§ WHAT THE TASK REQUIRES
Print the whole listing below exactly, skipping every picture.

§ SUPPLIED MATERIAL
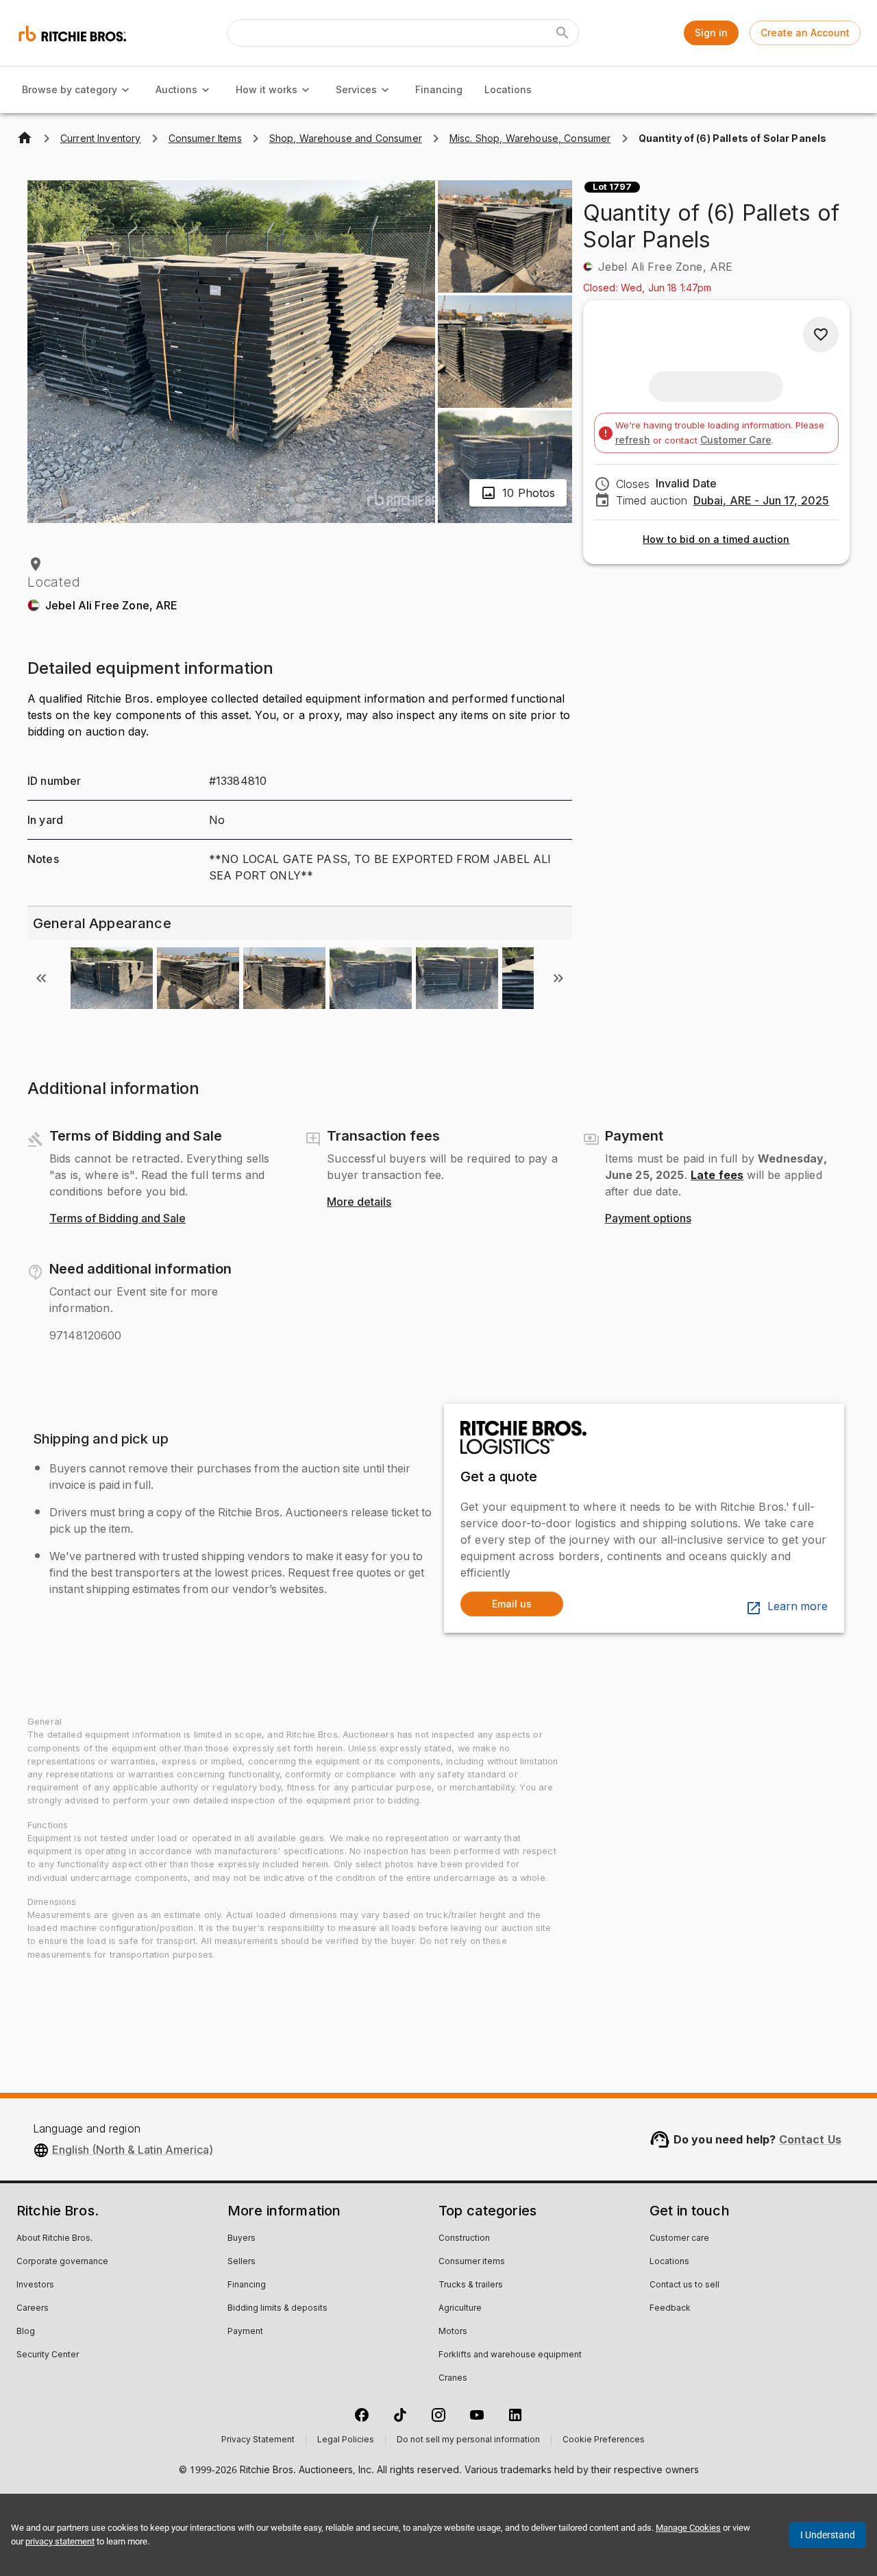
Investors (35, 2285)
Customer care (679, 2239)
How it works (266, 89)
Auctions (176, 89)
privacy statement (60, 2541)
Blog (25, 2332)
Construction (464, 2239)
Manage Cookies (688, 2528)
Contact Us (810, 2139)
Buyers (241, 2239)
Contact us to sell (684, 2285)
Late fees (717, 1175)
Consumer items (471, 2262)
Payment (245, 2332)
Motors (452, 2332)
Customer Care (735, 440)
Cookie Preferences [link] (604, 2440)
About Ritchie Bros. (54, 2239)
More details (359, 1202)
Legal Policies (345, 2440)
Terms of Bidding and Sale (117, 1219)
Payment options (648, 1219)
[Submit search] (562, 33)
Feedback (670, 2308)
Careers (32, 2308)
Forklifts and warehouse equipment (510, 2355)
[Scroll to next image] (558, 978)
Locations (508, 89)
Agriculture (460, 2308)
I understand (827, 2534)
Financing (438, 89)
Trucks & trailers (470, 2285)
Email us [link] (512, 1603)
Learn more (797, 1606)
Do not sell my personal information (468, 2440)
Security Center (47, 2355)
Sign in (711, 32)
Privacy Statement (258, 2440)
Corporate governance (62, 2262)
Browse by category (69, 89)
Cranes (452, 2378)
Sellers (241, 2262)
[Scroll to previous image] (41, 978)
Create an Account (805, 32)
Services (356, 89)
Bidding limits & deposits (277, 2308)
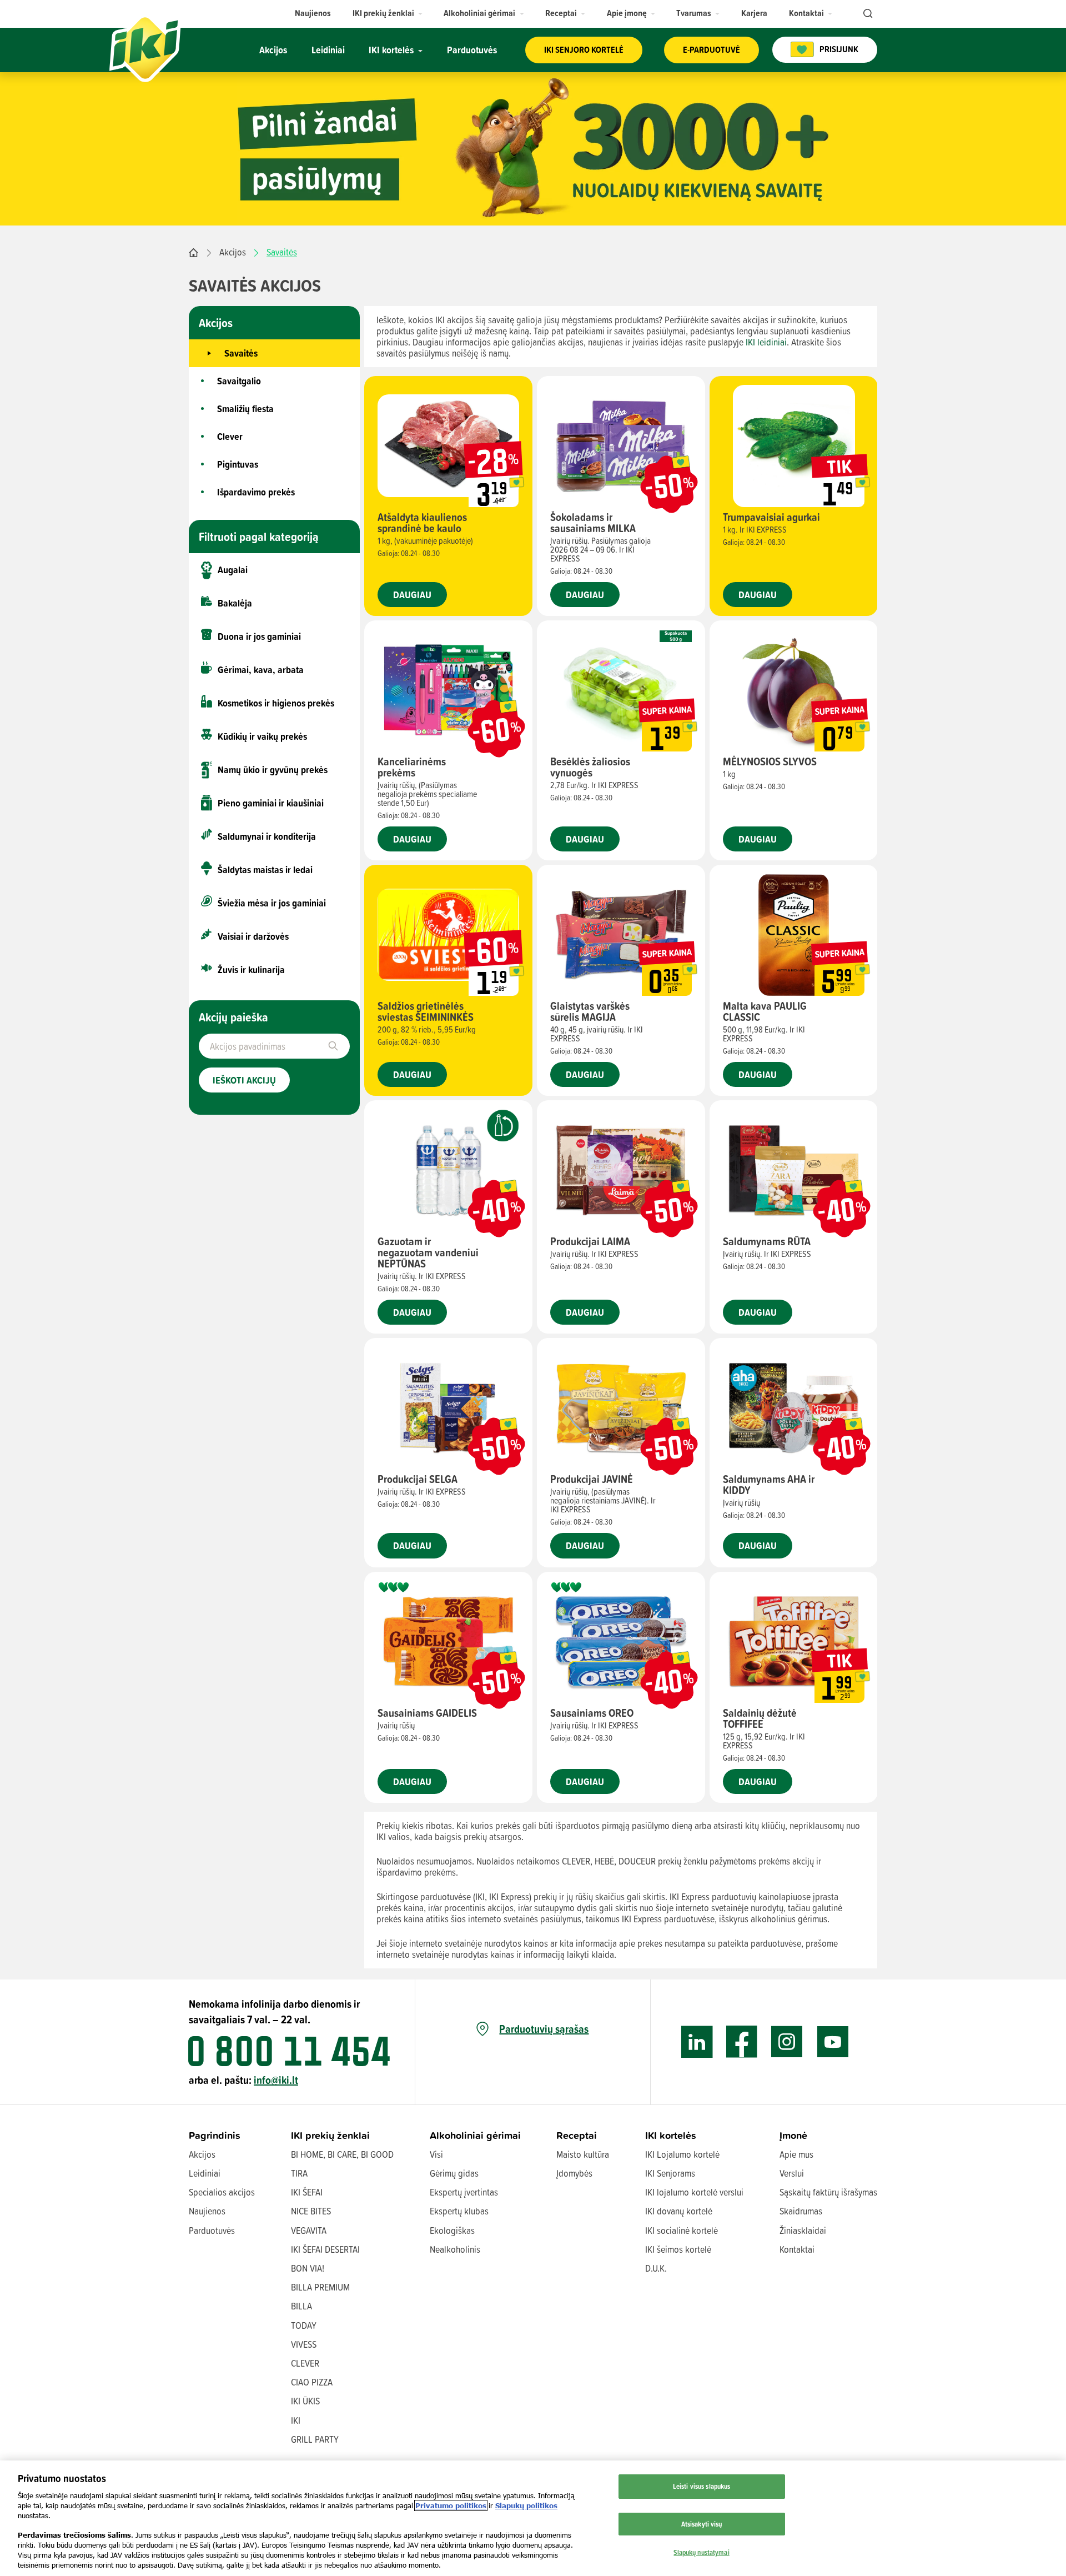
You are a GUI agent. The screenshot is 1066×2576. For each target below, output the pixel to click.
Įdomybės (574, 2173)
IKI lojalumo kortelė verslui (694, 2192)
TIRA (299, 2173)
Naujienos (207, 2211)
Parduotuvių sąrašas (544, 2029)
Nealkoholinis (455, 2249)
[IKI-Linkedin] (697, 2041)
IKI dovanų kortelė (678, 2211)
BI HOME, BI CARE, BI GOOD (342, 2154)
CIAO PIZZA (312, 2382)
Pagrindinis (214, 2135)
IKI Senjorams (670, 2173)
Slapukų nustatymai (701, 2552)
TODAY (303, 2325)
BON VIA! (307, 2268)
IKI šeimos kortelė (678, 2249)
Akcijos (232, 252)
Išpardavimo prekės (256, 492)
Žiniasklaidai (803, 2230)
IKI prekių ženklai (330, 2135)
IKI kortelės (670, 2135)
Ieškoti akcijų (244, 1080)
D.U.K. (656, 2268)
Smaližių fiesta (245, 408)
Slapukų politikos (526, 2505)
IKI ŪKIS (305, 2401)
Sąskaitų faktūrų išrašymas (828, 2192)
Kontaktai (797, 2249)
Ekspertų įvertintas (464, 2192)
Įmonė (793, 2135)
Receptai (576, 2135)
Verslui (792, 2173)
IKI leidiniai (766, 342)
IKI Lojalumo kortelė (682, 2154)
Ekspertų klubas (459, 2211)
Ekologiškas (452, 2230)
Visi (436, 2154)
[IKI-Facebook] (742, 2041)
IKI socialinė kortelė (681, 2230)
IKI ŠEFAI (307, 2192)
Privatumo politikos (450, 2505)
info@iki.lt (276, 2080)
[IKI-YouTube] (832, 2041)
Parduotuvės (212, 2230)
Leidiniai (204, 2173)
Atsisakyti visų (701, 2524)
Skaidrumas (801, 2211)
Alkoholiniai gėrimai (475, 2135)
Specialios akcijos (222, 2192)
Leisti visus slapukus (702, 2486)
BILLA (301, 2306)
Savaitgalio (239, 381)
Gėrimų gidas (454, 2173)
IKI (295, 2420)
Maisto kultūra (582, 2154)
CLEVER (305, 2363)
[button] (387, 13)
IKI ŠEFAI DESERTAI (325, 2249)
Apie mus (796, 2154)
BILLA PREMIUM (320, 2287)
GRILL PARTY (315, 2439)
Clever (230, 436)
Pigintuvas (237, 464)
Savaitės (241, 353)
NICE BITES (311, 2211)
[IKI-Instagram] (787, 2041)
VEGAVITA (308, 2230)
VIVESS (303, 2344)
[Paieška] (867, 14)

§ SOLUTION FOR THIS TASK
Investors (35, 2285)
Customer care (679, 2239)
How it works (266, 89)
Auctions (176, 89)
privacy statement (60, 2541)
Blog (25, 2332)
Construction (464, 2239)
Manage Cookies (688, 2528)
Contact Us (810, 2139)
Buyers (241, 2239)
Contact us to sell (684, 2285)
Late fees (717, 1175)
Consumer items (471, 2262)
Payment (245, 2332)
Motors (452, 2332)
Customer Care (735, 440)
Cookie Preferences [link] (604, 2440)
About Ritchie Bros. (54, 2239)
More details (359, 1202)
Legal Policies (345, 2440)
Terms of Bidding and Sale (117, 1219)
Payment options (648, 1219)
[Submit search] (562, 33)
Feedback (670, 2308)
Careers (32, 2308)
Forklifts and warehouse equipment (510, 2355)
[Scroll to next image] (558, 978)
Locations (508, 89)
Agriculture (460, 2308)
I understand (827, 2534)
Financing (438, 89)
Trucks & trailers (470, 2285)
Email us [link] (512, 1603)
Learn more (797, 1606)
Do not sell my personal information (468, 2440)
Security Center (47, 2355)
Sign in (711, 32)
Privacy Statement (258, 2440)
Corporate governance (62, 2262)
Browse by category (69, 89)
Cranes (452, 2378)
Sellers (241, 2262)
[Scroll to previous image] (41, 978)
Create an Account (805, 32)
Services (356, 89)
Bidding limits & deposits (277, 2308)
You are a GUI agent. The screenshot is 1066×2576. For each target below, output the pixel to click.
Įdomybės (574, 2173)
IKI lojalumo kortelė verslui (694, 2192)
TIRA (299, 2173)
Naujienos (207, 2211)
Parduotuvių sąrašas (544, 2029)
Nealkoholinis (455, 2249)
[IKI-Linkedin] (697, 2041)
IKI dovanų kortelė (678, 2211)
BI HOME, BI CARE, BI GOOD (342, 2154)
CIAO PIZZA (312, 2382)
Pagrindinis (214, 2135)
IKI Senjorams (670, 2173)
Slapukų nustatymai (701, 2552)
TODAY (303, 2325)
BON VIA! (307, 2268)
IKI šeimos kortelė (678, 2249)
Akcijos (232, 252)
Išpardavimo prekės (256, 492)
Žiniasklaidai (803, 2230)
IKI prekių ženklai (330, 2135)
IKI kortelės (670, 2135)
Ieškoti akcijų (244, 1080)
D.U.K. (656, 2268)
Smaližių fiesta (245, 408)
Slapukų politikos (526, 2505)
IKI ŪKIS (305, 2401)
Sąskaitų faktūrų išrašymas (828, 2192)
Kontaktai (797, 2249)
Ekspertų įvertintas (464, 2192)
Įmonė (793, 2135)
Receptai (576, 2135)
Verslui (792, 2173)
IKI leidiniai (766, 342)
IKI Lojalumo kortelė (682, 2154)
Ekspertų klubas (459, 2211)
Ekologiškas (452, 2230)
Visi (436, 2154)
[IKI-Facebook] (742, 2041)
IKI socialinė kortelė (681, 2230)
IKI ŠEFAI (307, 2192)
Privatumo politikos (450, 2505)
info@iki.lt (276, 2080)
[IKI-YouTube] (832, 2041)
Parduotuvės (212, 2230)
Leidiniai (204, 2173)
Atsisakyti visų (701, 2524)
Skaidrumas (801, 2211)
Alkoholiniai gėrimai (475, 2135)
Specialios akcijos (222, 2192)
Leisti visus slapukus (702, 2486)
BILLA (301, 2306)
Savaitgalio (239, 381)
Gėrimų gidas (454, 2173)
IKI (295, 2420)
Maisto kultūra (582, 2154)
CLEVER (305, 2363)
[button] (387, 13)
IKI ŠEFAI DESERTAI (325, 2249)
Apie mus (796, 2154)
BILLA PREMIUM (320, 2287)
GRILL PARTY (315, 2439)
Clever (230, 436)
Pigintuvas (237, 464)
Savaitės (241, 353)
NICE BITES (311, 2211)
[IKI-Instagram] (787, 2041)
VEGAVITA (308, 2230)
VIVESS (303, 2344)
[Paieška] (867, 14)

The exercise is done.